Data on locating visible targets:
═══
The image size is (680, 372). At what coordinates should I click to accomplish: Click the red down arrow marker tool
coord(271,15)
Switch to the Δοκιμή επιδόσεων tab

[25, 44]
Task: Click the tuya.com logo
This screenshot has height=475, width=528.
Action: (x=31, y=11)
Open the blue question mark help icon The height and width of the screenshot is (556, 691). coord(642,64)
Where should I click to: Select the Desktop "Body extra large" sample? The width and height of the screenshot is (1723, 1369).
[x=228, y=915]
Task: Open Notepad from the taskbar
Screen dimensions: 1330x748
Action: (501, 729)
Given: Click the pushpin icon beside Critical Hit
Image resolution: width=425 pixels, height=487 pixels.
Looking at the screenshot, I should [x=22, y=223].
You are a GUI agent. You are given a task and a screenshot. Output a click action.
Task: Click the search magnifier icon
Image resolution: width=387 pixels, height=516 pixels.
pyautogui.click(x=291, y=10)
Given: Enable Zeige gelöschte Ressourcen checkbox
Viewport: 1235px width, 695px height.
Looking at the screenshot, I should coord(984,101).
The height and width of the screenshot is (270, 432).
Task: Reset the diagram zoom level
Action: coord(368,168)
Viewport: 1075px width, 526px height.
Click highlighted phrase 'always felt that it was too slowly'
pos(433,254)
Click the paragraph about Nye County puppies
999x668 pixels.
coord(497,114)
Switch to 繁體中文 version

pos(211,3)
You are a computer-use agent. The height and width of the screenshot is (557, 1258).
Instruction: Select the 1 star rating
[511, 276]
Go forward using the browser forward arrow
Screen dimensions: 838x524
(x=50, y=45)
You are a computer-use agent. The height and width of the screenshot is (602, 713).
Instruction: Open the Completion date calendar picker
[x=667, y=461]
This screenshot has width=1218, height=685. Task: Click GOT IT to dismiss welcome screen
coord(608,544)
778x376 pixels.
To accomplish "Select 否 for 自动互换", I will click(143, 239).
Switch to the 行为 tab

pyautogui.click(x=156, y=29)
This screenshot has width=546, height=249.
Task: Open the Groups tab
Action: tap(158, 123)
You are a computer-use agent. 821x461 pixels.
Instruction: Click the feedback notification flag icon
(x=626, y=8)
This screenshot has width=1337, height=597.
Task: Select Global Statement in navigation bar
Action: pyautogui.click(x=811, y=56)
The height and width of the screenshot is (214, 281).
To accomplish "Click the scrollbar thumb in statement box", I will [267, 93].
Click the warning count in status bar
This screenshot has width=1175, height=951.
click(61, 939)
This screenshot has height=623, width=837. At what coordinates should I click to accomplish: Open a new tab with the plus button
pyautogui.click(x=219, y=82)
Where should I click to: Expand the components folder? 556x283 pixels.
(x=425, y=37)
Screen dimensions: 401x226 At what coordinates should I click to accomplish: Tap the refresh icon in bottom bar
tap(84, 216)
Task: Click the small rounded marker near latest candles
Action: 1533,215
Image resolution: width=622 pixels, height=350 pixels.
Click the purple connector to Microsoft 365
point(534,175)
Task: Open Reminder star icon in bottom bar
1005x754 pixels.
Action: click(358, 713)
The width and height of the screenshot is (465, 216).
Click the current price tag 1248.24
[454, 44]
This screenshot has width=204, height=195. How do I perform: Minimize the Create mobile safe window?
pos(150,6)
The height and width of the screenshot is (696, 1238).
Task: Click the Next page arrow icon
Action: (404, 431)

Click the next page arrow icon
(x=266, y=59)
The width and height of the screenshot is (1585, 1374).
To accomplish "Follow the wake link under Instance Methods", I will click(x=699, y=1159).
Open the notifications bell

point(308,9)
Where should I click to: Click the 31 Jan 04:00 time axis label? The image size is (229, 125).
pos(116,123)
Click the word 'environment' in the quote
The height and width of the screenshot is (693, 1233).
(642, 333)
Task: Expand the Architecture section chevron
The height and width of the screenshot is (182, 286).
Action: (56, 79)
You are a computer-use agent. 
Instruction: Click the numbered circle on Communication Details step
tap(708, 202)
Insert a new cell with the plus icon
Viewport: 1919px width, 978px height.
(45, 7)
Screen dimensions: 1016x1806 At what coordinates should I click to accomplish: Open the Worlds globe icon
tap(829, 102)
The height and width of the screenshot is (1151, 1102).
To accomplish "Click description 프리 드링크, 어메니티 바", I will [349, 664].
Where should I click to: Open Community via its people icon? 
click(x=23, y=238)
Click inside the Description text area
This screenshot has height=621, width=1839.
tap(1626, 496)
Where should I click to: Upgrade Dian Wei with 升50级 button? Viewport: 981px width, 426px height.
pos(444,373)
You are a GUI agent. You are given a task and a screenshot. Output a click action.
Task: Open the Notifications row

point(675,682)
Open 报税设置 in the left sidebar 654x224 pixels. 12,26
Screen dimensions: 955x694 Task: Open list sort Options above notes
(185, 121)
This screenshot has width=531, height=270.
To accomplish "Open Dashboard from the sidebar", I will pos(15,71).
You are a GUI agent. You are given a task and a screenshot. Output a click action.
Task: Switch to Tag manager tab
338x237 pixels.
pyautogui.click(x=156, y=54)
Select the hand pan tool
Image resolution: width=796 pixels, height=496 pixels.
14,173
═══
- [Stated goal]:
Copy the part of the listing that opens with the line containing "Task: Open Notepad from the taskbar" and closes with the line containing "Action: coord(368,168)", keeping every line exactly as it appears.

- [Answer to this problem]:
Task: Open Notepad from the taskbar
Screen dimensions: 1330x748
Action: (501, 729)
Given: Click the pushpin icon beside Critical Hit
Image resolution: width=425 pixels, height=487 pixels.
Looking at the screenshot, I should [x=22, y=223].
You are a GUI agent. You are given a task and a screenshot. Output a click action.
Task: Click the search magnifier icon
Image resolution: width=387 pixels, height=516 pixels.
pyautogui.click(x=291, y=10)
Given: Enable Zeige gelöschte Ressourcen checkbox
Viewport: 1235px width, 695px height.
Looking at the screenshot, I should coord(984,101).
The height and width of the screenshot is (270, 432).
Task: Reset the diagram zoom level
Action: coord(368,168)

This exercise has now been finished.